_WORK TO COMPLETE_. Search the listing below for the string "item" and copy every line where it occurs.

□ □ □ □ □ □ □

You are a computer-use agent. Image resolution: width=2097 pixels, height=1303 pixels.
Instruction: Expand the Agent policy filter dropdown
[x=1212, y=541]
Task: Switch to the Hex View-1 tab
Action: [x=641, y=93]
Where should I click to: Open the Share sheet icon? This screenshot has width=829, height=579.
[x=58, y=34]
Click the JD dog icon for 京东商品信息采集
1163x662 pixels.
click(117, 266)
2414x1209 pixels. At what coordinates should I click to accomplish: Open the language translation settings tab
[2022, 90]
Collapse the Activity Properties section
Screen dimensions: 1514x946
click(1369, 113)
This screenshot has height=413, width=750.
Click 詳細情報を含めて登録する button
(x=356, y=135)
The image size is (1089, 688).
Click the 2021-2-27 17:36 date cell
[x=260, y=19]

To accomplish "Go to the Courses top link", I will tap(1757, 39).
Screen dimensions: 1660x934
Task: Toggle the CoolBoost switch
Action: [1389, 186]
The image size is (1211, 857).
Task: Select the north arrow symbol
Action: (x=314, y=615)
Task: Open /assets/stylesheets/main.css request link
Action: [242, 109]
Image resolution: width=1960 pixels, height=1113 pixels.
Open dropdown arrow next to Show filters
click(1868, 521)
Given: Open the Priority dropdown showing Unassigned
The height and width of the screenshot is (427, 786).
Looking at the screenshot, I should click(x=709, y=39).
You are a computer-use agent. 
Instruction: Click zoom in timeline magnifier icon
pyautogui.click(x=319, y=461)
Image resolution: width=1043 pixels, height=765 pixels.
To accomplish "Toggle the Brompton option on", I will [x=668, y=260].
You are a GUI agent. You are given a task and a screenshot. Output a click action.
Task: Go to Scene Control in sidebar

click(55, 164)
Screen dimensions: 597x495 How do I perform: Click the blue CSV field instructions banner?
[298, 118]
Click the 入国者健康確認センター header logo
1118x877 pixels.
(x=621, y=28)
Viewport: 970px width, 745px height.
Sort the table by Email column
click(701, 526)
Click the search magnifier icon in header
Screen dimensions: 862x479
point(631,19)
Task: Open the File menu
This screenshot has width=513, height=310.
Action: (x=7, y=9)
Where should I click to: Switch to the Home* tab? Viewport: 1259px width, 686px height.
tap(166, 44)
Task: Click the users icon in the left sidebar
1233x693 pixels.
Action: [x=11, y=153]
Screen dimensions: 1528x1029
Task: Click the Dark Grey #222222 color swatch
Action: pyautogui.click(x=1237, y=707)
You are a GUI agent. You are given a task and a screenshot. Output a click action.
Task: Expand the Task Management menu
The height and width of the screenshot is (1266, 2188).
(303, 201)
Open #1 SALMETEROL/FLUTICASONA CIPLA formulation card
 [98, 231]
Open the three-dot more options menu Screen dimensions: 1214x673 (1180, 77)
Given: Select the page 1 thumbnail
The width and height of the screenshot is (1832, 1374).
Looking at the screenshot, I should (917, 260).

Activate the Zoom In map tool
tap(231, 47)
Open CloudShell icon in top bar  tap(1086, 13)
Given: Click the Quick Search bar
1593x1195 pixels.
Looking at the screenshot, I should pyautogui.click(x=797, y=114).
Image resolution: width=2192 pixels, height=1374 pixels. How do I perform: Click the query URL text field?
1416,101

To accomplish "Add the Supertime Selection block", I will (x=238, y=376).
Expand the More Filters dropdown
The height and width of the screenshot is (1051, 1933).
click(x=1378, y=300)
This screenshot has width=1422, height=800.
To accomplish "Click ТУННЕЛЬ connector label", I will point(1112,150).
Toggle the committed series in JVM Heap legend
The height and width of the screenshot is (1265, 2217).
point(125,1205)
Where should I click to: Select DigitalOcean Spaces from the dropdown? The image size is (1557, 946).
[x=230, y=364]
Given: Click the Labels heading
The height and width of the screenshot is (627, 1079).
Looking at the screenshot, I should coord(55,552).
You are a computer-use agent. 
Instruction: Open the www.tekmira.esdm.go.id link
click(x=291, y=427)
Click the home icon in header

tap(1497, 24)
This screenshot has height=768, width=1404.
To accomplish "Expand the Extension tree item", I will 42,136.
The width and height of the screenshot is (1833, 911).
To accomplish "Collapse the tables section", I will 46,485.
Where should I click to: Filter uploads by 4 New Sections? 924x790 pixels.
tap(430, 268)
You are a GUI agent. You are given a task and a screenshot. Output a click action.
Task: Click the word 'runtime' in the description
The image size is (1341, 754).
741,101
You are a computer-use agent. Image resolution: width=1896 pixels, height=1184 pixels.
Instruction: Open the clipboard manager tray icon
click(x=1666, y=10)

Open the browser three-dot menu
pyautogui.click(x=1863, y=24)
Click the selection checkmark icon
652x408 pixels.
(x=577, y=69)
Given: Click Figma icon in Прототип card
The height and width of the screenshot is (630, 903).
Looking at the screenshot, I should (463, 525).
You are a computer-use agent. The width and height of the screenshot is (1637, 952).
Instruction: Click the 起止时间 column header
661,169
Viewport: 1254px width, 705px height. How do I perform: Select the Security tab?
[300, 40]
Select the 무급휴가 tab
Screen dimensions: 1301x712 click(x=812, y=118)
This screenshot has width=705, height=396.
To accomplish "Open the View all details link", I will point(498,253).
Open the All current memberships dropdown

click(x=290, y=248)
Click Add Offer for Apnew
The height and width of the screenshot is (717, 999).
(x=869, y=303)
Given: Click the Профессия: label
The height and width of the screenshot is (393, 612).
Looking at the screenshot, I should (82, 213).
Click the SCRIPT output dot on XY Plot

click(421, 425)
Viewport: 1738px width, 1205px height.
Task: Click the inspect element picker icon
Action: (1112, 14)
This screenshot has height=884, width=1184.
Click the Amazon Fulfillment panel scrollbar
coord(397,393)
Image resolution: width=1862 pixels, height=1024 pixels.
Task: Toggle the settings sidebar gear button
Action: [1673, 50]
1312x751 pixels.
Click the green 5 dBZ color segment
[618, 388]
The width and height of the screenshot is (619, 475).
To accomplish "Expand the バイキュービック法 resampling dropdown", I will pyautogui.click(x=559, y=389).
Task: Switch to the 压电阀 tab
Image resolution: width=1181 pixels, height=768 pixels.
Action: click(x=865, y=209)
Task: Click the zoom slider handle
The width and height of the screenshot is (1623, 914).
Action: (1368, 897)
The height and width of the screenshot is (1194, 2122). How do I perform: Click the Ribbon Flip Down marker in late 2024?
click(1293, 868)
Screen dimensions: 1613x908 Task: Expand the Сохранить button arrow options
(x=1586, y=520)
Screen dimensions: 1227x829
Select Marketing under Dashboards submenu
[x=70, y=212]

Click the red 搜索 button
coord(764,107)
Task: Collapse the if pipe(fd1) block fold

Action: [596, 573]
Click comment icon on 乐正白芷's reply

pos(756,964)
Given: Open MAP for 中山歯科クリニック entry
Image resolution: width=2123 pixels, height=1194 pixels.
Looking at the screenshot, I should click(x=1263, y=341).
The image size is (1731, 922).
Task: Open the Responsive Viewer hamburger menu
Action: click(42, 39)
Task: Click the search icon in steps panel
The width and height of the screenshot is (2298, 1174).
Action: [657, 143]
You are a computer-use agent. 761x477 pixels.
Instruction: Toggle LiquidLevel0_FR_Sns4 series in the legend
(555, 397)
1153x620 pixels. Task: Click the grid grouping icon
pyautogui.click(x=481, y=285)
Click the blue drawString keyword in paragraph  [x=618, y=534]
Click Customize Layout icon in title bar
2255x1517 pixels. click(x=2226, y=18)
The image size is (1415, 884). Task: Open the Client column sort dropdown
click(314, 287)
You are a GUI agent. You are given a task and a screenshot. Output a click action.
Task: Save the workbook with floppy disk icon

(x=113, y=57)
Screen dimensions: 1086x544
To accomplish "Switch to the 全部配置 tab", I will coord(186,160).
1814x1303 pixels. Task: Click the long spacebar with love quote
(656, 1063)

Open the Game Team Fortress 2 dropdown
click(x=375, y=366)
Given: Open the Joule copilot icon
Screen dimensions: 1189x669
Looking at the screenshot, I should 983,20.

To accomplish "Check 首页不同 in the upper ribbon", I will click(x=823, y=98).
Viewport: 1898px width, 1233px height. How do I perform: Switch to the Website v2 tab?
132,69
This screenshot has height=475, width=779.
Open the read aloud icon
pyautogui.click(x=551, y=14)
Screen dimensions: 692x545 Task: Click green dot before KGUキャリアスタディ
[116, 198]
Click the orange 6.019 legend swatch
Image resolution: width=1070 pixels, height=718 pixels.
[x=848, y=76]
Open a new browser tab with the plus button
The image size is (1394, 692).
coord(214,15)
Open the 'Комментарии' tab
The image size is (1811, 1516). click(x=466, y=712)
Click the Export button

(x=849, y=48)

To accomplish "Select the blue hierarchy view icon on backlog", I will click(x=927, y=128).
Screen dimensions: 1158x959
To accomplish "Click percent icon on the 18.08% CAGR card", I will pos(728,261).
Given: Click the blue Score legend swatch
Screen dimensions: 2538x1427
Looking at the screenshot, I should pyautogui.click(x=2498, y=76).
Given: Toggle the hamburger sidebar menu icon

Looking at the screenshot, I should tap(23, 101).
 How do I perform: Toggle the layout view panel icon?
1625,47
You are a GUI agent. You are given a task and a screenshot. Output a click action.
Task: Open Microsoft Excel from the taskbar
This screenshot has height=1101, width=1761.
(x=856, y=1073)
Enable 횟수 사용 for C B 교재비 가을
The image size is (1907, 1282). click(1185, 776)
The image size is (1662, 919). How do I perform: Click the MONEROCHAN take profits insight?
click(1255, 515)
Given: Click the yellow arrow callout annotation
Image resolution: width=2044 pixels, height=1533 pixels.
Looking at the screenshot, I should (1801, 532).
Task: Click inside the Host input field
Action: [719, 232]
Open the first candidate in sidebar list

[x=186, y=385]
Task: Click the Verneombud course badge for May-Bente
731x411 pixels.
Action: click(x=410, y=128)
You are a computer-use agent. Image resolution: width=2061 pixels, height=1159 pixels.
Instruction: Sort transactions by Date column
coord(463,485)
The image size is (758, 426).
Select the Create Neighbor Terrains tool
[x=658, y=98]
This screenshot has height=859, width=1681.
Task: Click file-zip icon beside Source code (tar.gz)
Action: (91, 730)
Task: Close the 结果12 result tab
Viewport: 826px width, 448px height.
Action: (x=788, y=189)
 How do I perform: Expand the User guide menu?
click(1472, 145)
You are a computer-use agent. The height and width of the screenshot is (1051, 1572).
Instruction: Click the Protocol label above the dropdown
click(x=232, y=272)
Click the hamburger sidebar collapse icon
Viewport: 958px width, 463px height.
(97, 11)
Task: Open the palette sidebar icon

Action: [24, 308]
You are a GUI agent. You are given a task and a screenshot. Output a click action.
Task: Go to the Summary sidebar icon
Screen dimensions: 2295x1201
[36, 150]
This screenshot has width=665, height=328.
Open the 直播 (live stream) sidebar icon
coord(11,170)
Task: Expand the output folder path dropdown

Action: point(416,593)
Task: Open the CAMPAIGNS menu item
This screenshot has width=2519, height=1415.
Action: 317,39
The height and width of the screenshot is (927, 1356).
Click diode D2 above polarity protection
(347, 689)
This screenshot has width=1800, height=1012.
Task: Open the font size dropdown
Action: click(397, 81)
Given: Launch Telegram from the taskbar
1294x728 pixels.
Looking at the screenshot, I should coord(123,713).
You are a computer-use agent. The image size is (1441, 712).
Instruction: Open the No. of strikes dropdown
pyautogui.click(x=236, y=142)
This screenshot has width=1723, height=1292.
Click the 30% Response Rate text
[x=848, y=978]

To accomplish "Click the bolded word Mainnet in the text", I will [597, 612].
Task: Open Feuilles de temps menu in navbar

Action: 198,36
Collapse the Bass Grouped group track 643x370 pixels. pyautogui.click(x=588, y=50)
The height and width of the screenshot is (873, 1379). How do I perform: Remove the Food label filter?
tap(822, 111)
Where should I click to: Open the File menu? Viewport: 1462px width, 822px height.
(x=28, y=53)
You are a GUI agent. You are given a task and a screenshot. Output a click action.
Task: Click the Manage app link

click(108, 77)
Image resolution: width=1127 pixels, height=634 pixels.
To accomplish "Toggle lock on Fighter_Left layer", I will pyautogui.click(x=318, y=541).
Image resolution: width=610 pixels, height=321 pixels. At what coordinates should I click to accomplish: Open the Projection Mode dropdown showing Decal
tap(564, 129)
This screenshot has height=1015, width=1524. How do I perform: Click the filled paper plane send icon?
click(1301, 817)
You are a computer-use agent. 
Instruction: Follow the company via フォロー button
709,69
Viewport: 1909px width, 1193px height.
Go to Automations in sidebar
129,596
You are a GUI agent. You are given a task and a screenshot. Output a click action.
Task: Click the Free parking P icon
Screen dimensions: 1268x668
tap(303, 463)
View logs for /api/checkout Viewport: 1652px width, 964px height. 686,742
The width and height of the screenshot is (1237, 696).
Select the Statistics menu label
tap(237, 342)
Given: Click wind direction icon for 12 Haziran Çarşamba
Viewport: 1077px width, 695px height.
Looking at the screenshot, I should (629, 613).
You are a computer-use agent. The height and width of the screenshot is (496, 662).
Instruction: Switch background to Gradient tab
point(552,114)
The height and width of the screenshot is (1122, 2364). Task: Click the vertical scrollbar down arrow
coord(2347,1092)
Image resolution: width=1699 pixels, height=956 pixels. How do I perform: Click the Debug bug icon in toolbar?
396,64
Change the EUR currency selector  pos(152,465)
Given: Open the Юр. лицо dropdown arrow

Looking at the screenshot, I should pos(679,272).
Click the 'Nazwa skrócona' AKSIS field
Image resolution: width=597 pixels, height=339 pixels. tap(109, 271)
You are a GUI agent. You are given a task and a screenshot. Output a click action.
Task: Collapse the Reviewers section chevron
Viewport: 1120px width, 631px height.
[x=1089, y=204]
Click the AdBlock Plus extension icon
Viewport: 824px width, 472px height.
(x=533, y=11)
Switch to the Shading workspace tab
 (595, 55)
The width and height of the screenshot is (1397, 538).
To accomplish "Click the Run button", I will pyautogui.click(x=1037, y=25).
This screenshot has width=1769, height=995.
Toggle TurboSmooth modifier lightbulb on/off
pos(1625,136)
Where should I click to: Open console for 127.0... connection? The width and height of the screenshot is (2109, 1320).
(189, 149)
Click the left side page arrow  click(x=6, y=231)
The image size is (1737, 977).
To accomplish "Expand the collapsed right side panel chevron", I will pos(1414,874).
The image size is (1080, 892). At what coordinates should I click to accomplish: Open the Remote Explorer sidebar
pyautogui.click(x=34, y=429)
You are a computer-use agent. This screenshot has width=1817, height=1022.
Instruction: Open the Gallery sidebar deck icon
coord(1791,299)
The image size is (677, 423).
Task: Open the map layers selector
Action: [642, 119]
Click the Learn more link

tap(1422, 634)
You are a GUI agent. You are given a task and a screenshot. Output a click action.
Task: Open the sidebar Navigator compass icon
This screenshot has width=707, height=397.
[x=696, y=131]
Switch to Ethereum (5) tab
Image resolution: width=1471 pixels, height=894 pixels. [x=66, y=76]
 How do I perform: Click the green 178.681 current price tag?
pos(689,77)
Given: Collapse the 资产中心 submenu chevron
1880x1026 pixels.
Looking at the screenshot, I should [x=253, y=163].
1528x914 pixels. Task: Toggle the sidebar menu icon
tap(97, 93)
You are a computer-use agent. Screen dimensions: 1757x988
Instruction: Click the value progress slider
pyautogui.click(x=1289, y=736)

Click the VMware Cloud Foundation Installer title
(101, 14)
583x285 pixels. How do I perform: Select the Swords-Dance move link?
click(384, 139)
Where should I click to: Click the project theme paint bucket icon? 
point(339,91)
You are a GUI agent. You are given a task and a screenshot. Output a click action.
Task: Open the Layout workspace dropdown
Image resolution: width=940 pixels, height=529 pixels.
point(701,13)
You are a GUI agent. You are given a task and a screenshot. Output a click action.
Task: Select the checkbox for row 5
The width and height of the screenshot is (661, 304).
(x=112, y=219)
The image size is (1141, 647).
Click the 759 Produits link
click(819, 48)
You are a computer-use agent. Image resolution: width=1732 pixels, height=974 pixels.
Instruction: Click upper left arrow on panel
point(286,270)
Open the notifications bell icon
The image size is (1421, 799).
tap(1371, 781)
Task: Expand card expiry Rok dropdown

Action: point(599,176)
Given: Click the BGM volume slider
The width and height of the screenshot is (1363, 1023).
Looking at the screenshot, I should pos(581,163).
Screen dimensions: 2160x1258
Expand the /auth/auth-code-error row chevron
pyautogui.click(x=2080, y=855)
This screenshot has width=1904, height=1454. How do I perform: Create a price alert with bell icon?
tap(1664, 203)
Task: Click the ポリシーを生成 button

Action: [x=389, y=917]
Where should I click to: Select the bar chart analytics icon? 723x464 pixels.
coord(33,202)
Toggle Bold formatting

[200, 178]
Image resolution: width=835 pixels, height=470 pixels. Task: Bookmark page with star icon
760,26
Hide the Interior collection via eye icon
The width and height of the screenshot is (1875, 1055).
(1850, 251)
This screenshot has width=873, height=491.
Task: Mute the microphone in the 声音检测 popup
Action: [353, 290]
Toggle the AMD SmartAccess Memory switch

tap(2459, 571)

□ □ □ □ □ □ □

_PROBLEM SOLUTION_.
To accomplish "Expand the Extension tree item", I will 42,136.
Task: Open the CAMPAIGNS menu item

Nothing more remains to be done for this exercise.